Here are some of today’s thankfulnesses:
– This morning I put out the nativity set, as a surprise for Stan when he got home. I’m thankful that Christmas is coming.
– Yesterday Goober said his first complete interrogative sentence: “What is this?”. The twins have expressive language delays and so it’s really encouraging when they make strides like that.
– Tonight I got home from a singalong performance of Handel’s Messiah, which is my all-time favourite piece of music in the world ever — both to listen to and to sing. It was amazing to sing it with hundreds of other people. The soloists were very good this year, particularly the alto, and I had a great time. I’m thankful for singing, and for music, and for Handel, and that I was able to get off work early so that I could make it to the rehearsal on time!
Things I’m not as grateful for:
It’s Christmas (well, almost), which means Christmas decorations, which of course means bringing out our favourite ornaments from our separate pasts (this being our first Christmas and all), which means that Stan has gotten out his creepy, creepy nutcrackers. Although he’s kindly placed them facing away from the bed, I just realised that this means that they’re just watching me in the mirror. They are CREEPING me OUT, honey.
He just whispered that they’re plotting against me. Thanks, babe! I’ll sleep well tonight!
Friday’s seven quick takes, hosted by Conversion Diary.
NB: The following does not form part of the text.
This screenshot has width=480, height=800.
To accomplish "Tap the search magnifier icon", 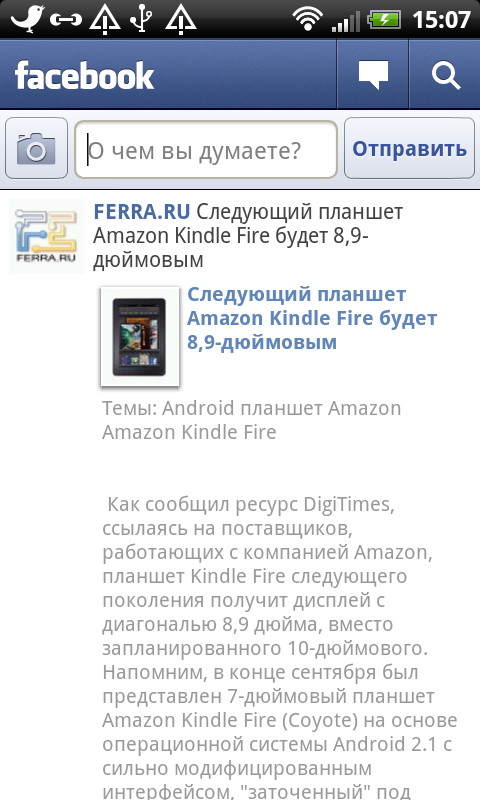I will pos(445,75).
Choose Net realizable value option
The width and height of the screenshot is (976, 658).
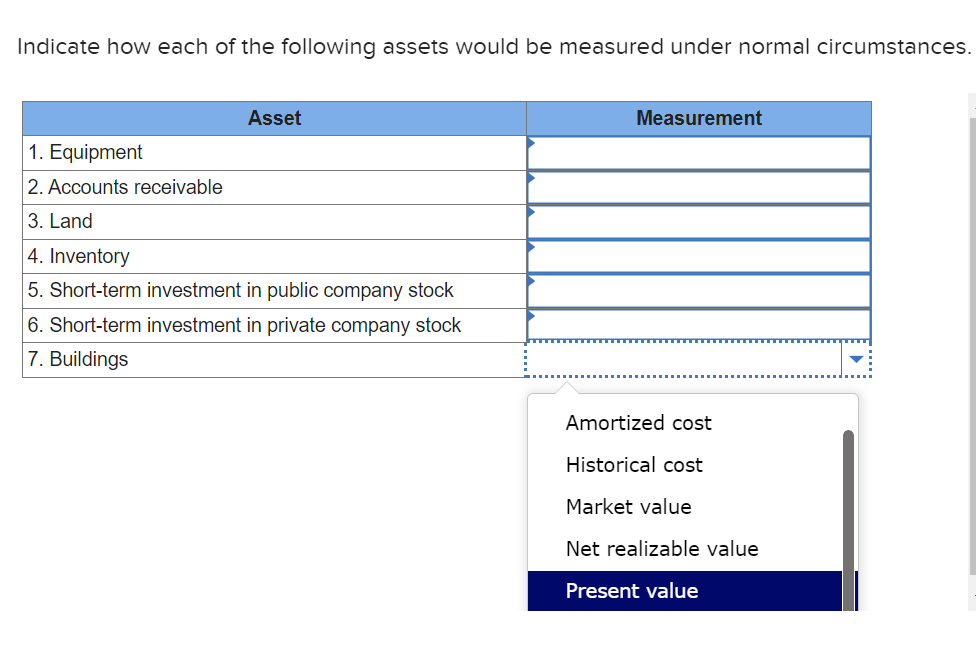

1. I realised a little while ago that because this is our first Christmas together, Stan and I have zero tree ornaments or other decorations. This sent me into a small flurry of sewing, as I had the bright idea to use some of my fabric scraps to make ornaments. I pinned, cut circles, sewed them together, turned them inside out, stuffed them, sewed them shut, and then spent some time contemplating how difficult it is to sew stuffed circles. A number of them look more like the little ghosts from Pac-Man, and at least one distinctly resembles Australia.
Stan came home from work one night to find me sewing the benighted things closed.
“What are you making?” quoth he.
“I’m making… Christmas… blobs.”
2. Goober and Goobrette are now two and a half, just about, and their vocabulary is starting to pick up. Specifically, they’re really starting to get the hang of body parts. Last night I overheard Goober playing with his little playmobile people: “Man! Penis! Man! Penis! Man! Penis!”
3. I recently stumbled across a neat little programme that solves the problem of turning your laptop on at night and your eyeballs immediately wanting to die from the horrible blue glare. Flux actually changes the temperature of light that your screen emits throughout the day, making it bluer in the morning/daytime, and much warmer at night (if you plug in your longitude & latitude it’ll track your local sunrise and sunset). It took about a day to get used to the night settings (it’s all a bit pink-y) but now I love it. No more late-night eyestrain! Yay!
4. A week or two ago I bought a dress from a friend of mine, who buys hideous pieces of clothing from Value Village et al. and then upcycles them into cute things. She’s pretty brilliant, and I love the dress, but maybe the best part is that I paid for it over paypal and neither of us have grown-up email addresses (you know, the kind with your actual name) linked to our paypal accounts. The line item on my credit card therefore reads “Paypal: WHIPPERHEAD”.
5. I know that I talked about Ordinary Time in my last post, but I’m not over them so they get another mention. Go listen to track twelve and then try telling me that they’re not amazing. Go on, I dare you. (Be sure to go to the end — it starts to get super amazing just before the two-minute mark.)
6. Speaking of music, here’s a dude singing a one-man medly arrangement of Les Mis:
(What I would give to have a range like that! Holy cow.)
7. I have a (bad?) habit of bookmarking virtually everything on the internet that catches my eye, and then never sorting out my bookmarks folder or visiting any of them ever again. Possibly I should delve into them more often, since I am missing out on such gems as Dorodango, Rock Paper Saddam, and Beard Research.